Why does my Mercurial HG repo grow substantially when renaming files? - mercurial

I have a repo which counted 50,1 MB as Windows Explorer presents it when I checked properites of the .hg folder. Then I renamed a folder containing 341 files and 4MB, checked in the changes, and the repo now counted 54,5MB. I used the following command to rename:
hg rename -vf oldFolder newFolder
What's wrong? I'm only changing references, not cloning files here, am I not?
edit: Any tips on how I can debug this is also appreciated.

Mercurial doesn't store renames efficiently right now.
When files are initially stored, their entire contents is put in the repository (obviously). Later modifications only take up the space of the diff (with some compression applied).
However, the storage is done using a so-called 'revlog'. This revlog stores all versions of a file. Renaming will create a new revlog, where again an 'initial storage' takes up the size of an entire file, instead of a diff.
This is not an inherent problem (so most likely it will be solved 'eventually'), but it's quite complex to solve in a nice way. See this bug for more details.
Git stores files in a different way, which handles renames without this overhead. That's why you don't see any growth. The 'shrinking' you see most likely has to do with garbage collection.

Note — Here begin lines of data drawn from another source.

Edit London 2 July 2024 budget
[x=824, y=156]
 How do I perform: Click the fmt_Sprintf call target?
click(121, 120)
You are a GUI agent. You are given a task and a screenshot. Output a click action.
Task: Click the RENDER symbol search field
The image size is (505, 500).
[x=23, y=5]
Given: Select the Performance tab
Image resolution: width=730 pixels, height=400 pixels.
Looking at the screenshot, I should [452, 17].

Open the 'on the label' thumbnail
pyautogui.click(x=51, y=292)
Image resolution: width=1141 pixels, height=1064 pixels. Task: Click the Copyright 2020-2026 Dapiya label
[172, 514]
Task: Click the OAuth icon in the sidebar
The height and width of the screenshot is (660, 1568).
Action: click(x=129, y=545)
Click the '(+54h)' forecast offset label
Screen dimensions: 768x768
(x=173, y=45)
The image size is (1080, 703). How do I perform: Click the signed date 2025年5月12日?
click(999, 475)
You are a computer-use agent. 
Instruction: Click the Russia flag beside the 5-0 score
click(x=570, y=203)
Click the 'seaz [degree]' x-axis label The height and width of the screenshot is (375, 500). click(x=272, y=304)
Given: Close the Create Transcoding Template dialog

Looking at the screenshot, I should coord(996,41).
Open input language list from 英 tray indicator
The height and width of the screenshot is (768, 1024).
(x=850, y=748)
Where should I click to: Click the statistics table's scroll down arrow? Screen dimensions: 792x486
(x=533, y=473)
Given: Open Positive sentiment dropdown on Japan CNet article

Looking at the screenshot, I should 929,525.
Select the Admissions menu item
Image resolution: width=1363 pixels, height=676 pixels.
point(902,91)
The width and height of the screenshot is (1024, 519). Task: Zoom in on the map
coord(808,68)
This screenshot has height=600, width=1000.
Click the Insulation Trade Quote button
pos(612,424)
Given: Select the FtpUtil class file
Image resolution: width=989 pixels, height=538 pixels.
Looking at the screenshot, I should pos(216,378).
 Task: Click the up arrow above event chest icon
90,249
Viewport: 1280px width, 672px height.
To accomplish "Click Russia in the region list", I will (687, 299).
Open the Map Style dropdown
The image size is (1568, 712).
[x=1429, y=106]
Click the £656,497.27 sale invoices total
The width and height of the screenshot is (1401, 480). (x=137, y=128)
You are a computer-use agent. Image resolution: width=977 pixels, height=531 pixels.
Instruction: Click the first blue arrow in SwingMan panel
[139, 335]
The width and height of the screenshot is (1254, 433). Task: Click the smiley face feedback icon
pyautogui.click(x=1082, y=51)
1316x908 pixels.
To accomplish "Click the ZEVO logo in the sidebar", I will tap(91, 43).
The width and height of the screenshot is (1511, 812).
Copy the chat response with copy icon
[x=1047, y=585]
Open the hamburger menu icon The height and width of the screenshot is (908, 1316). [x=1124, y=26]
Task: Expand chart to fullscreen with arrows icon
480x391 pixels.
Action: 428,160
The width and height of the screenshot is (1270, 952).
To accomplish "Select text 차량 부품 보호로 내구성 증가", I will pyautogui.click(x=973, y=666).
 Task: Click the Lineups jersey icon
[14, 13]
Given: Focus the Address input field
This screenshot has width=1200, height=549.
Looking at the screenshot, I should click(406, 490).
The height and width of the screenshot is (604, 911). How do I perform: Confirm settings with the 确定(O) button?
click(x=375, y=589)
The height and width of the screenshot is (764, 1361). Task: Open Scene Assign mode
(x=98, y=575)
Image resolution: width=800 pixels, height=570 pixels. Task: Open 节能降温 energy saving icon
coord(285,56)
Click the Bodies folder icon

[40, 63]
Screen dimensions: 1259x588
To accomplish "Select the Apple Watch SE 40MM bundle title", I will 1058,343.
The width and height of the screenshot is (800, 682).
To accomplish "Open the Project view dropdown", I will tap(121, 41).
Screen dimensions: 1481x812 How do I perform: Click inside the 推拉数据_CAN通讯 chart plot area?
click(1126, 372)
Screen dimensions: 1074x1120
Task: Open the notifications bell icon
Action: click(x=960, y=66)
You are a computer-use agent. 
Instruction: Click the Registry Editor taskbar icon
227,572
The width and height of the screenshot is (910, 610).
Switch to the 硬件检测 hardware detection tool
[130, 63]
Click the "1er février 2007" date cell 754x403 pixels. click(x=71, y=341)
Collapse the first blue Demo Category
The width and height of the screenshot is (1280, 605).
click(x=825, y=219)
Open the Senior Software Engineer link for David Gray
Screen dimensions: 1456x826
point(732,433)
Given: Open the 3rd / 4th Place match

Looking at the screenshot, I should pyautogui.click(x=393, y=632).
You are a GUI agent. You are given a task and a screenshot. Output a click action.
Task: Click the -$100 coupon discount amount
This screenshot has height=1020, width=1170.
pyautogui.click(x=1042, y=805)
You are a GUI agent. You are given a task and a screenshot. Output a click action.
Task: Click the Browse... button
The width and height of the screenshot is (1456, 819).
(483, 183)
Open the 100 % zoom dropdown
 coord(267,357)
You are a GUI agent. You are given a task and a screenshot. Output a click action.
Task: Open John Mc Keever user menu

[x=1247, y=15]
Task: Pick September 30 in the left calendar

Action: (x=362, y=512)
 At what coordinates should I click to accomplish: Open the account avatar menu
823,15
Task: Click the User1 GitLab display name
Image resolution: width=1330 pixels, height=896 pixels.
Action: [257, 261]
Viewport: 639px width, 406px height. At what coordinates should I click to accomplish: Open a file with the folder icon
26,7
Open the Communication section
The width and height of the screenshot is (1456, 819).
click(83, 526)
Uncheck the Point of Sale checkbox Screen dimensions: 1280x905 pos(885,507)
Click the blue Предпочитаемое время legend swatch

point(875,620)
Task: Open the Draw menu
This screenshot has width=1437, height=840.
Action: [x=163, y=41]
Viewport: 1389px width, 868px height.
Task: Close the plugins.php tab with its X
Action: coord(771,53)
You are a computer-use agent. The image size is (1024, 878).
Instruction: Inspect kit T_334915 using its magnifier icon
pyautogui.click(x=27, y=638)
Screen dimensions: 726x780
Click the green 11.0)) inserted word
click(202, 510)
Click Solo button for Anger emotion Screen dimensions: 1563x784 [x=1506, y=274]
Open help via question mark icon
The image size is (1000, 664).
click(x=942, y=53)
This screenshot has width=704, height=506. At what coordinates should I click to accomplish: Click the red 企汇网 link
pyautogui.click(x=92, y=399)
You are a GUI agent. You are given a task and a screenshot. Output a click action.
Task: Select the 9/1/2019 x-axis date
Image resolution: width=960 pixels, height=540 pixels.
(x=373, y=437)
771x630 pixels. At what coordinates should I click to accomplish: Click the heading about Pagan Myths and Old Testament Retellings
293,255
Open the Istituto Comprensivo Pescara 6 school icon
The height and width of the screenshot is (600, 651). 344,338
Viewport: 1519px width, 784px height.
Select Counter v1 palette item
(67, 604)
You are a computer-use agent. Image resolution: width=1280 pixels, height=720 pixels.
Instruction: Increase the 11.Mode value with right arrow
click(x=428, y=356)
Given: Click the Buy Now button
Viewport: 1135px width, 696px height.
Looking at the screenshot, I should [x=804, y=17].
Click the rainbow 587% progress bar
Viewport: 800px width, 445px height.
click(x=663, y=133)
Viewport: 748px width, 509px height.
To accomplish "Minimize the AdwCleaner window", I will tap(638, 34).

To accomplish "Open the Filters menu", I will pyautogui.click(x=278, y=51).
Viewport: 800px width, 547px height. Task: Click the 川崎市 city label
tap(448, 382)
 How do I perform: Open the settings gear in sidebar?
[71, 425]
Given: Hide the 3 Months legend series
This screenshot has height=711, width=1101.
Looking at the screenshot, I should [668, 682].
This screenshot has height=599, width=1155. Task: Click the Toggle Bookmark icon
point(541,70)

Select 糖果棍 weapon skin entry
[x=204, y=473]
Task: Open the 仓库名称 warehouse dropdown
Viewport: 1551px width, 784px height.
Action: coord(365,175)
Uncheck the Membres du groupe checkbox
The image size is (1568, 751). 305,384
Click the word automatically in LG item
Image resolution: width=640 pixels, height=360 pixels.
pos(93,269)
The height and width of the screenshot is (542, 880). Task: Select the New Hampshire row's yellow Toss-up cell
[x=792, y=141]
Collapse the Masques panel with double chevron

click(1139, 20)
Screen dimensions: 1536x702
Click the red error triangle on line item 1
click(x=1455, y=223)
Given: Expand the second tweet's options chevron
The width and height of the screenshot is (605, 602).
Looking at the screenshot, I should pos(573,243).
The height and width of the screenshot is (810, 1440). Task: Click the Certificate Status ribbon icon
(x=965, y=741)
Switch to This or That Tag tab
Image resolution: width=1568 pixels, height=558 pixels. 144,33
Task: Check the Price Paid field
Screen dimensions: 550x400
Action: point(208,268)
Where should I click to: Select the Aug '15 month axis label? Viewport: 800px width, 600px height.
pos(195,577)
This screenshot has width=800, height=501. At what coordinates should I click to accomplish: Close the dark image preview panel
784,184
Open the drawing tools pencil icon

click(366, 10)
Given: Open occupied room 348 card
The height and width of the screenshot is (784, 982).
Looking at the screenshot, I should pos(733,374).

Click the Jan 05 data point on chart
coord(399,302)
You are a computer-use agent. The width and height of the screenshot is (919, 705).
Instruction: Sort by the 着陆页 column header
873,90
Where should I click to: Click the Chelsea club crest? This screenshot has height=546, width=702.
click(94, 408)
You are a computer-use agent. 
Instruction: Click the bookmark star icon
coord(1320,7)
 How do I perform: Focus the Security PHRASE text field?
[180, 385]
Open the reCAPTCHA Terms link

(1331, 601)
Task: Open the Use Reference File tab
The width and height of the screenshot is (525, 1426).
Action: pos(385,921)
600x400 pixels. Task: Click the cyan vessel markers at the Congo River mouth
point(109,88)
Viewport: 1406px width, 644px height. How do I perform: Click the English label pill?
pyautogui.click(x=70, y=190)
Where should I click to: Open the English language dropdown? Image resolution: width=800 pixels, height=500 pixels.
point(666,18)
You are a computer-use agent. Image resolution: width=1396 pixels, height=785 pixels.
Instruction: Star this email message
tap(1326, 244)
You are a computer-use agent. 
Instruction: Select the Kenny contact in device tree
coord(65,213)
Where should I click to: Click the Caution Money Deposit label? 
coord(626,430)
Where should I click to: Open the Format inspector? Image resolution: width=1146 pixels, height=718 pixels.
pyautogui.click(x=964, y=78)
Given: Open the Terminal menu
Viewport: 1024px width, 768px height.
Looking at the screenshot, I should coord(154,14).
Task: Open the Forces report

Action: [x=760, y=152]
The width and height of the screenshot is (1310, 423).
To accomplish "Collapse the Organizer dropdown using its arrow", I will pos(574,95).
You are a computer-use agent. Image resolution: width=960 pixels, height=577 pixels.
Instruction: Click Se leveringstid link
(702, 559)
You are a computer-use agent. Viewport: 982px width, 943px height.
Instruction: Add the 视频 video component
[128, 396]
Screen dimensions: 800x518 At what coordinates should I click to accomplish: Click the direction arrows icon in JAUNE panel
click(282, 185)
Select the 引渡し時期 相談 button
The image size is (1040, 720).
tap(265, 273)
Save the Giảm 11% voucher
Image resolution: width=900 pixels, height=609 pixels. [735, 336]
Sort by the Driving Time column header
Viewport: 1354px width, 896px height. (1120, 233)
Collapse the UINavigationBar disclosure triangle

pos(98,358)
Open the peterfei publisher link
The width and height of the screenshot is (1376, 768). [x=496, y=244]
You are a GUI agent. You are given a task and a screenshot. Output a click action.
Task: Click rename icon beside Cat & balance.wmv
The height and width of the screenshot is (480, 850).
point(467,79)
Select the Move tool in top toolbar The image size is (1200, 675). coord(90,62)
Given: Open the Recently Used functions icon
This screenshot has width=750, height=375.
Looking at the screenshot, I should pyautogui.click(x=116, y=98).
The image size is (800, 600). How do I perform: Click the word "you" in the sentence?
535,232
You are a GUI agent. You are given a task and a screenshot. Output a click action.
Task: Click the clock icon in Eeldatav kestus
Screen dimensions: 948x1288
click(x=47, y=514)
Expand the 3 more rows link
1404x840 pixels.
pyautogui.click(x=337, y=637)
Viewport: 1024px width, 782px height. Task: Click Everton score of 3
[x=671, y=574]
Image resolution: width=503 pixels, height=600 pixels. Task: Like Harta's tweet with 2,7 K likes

As per the documentation of the hg rename command:
hg rename [OPTION]... SOURCE... DEST
aliases: move, mv
rename files; equivalent of copy + remove
Mark dest as copies of sources; mark sources for deletion. If dest is a
directory, copies are put in that directory. If dest is a file, there can
only be one source.
As documented, the rename command is the equivalent of a copy, and then a remove, and a record of where the file was copied from.

Related

In hg clone, what's the difference between "adding changesets", "adding manifests", and "adding file changes"?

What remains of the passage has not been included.